1

I'm doing some string cleaning, and I'm coming up on an issue. I have ~2,000,000 rows of address data that I need to clean up. Here is a small sample that I've made up:

addresses <- c('123 Alphabet Road, Denver, CO', '% Andrew L. Doe P.O. BOX 123, New York, NY', '19 Serious Road, Providence, RI', '% Johnny Cupcakes 1947 Numbers Avenue, Boston, MA')

I'd like to keep the first and third elements as is. For the second and fourth elements, I'd like to remove everything before either the "P.O" or 1947.

Although simply removing all characters until I hit a number or a "P.O." could work, I'm afraid that some of my addresses may be viable with other alphabetical characters.

As I see it, my approach will have to follow these steps:

1) Search for the "%" at the beginning of the string: "^\\%" 2) Replace the sub-containing "%" all the way until the first "P\\.O\\." or [:digit:]

I'm still trying to figure out look behinds/aheads. I suspect that I'll have to do a mix of both in order to obtain:

c('123 Alphabet Road, Denver, CO', 'P.O. BOX 123, New York, NY', '19 Serious Road, Providence, RI', '1947 Numbers Avenue, Boston, MA')

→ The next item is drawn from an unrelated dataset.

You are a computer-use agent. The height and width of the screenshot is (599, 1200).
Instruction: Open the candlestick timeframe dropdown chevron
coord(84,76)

Any help is greatly appreciated!

Sincerely, Andy

Andy B
  • 49
  • 4

1 Answers1

1

Perhaps

gsub("^\\%.*?, +", "", addresses)
#output:
[1] "123 Alphabet Road, Denver, CO"   "P.O. BOX 123, New York, NY"      "19 Serious Road, Providence, RI"
[4] "1947 Numbers Avenue, Boston, MA

remove from % at the start of the string till the first comma and as many white spaces after the comma there are.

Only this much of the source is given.